Start of Provided text

In La Tauromaquia, created and assembled between 1814 and 1816, Goya focused his attention on the drama of the bullfight. The series begins with illustrations of the origins and history of bullfighting and ends with the extraordinary acrobatic feats of Martincho, famous for his daring stunts, one of which involved him vaulting from a table over a bull with his feet shackled. Goya treats this event with his typically innovative style, relying less on etching and more on beautifully modulated aquatint to create remarkable spatial and formal effects. It is only in early impressions, such as the present lot, that the full effect of this aquatint is apparent. Whilst the subjects vary, consistent throughout the entire series is his almost painterly style which is especially evident in his use of shading. As Sanchez and Gallego point out, the Tauromaquia shows '...a masterly ability to portray movement, to capture the tense excitement and muscular vitality of the corrida, and this with an unerring sense of when to play with chiaroscuro effects, in the Baroque manner, to suggest the tragedy and cruelty that accompany the fateful encounter of man and beast.'
(A. Sanchez & J. Gallego, Goya: The Complete Etchings and Lithographs, New York, 1995.)
Bound in with the present set is a letter dated 14 July 1924 by José Sánchez Gérona, the by then retired director of the Escuela Nacional de Artes Graficas and of the Calcografia, Madrid, explaining that this was given by Goya to friend and banker Muguiro and that it originally consisted of 32 plates only, but was later completed with an impression plate 33 on a smaller sheet. He also notes that this set was recorded by Delteil. Unfortunately the addressee's name of this letter has been erased, but it seems that Sánchez Gérona was offering this set to a prospective buyer.
Delteil does indeed mention this set in his catalogue raisonné of Goya's printed works: 'M. S. Gerona possède un exemplaire exceptionnel de cette 1re édition, provenant de la famille Muguiro et qui formé au fur et à mesure, ne renfermait à l'origine que 32 planches; il fut complété par la suite'. He seems to imply that at the time the Muguiro family acquired the set, Goya had not yet completed the series. It now seems impossible to prove why the set lacked the final plate, but it is very rare to find sets of Goya prints which can be linked directly to the artist and the first owners, such as the present one. Juan Bautista Muguiro and Goya met during their exile in Bordeaux, there were family ties through marriage (the sister of Xavier Goya married into the Muguiro family), and in 1827, one year before his death, Goya painted a portrait of his friend Muguiro, which is now at the Prado in Madrid.
We are grateful to Juliet Wilson-Bareau, London, for her help in cataloguing this lot.

End of Provided text

_Work task A_. According to the text on Goya's La Tauromaquia, between which years was the series created and assembled?
_Work task B_. Reproduce word for word the part of the text on Goya's La Tauromaquia that begins at the words "Bound in with" and ends after the words "a prospective buyer.".

Start of Information provided

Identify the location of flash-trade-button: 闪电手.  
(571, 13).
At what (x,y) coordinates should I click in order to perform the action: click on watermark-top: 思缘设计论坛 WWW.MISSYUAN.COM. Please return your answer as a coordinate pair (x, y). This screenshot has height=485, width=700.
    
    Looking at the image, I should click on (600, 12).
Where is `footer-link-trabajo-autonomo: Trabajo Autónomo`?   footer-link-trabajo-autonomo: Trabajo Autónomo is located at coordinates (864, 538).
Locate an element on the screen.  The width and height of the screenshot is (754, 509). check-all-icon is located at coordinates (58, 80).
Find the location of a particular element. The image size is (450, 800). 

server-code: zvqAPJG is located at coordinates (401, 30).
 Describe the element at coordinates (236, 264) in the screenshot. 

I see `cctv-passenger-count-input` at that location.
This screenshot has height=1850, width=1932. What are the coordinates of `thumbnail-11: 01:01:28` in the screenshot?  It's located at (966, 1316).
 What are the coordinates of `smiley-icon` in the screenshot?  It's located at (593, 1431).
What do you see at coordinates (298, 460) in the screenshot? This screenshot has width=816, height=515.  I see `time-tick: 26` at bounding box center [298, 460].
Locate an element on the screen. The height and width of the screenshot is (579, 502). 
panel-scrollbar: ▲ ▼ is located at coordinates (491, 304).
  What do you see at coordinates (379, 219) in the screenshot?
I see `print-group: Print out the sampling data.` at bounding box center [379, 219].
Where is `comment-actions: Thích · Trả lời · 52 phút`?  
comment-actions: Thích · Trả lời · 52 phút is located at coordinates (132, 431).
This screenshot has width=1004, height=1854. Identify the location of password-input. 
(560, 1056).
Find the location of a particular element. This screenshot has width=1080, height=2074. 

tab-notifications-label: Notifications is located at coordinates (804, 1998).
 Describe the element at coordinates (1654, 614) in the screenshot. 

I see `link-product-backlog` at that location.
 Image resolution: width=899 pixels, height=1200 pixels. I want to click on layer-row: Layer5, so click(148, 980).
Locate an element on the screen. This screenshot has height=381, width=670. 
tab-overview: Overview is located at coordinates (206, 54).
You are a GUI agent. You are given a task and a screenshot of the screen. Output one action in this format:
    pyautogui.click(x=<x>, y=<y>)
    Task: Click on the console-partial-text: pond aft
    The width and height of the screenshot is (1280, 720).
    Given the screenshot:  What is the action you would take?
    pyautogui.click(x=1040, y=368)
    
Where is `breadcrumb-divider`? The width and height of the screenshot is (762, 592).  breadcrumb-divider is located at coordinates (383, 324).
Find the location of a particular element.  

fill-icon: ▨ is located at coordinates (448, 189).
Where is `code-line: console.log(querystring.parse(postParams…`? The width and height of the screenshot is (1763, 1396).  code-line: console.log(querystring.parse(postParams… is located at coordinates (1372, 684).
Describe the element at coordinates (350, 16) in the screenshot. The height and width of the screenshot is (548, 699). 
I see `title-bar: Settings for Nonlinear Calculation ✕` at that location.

End of Information provided

_Task output A_. Between 1814 and 1816.

_Task output B_.
Bound in with the present set is a letter dated 14 July 1924 by José Sánchez Gérona, the by then retired director of the Escuela Nacional de Artes Graficas and of the Calcografia, Madrid, explaining that this was given by Goya to friend and banker Muguiro and that it originally consisted of 32 plates only, but was later completed with an impression plate 33 on a smaller sheet. He also notes that this set was recorded by Delteil. Unfortunately the addressee's name of this letter has been erased, but it seems that Sánchez Gérona was offering this set to a prospective buyer.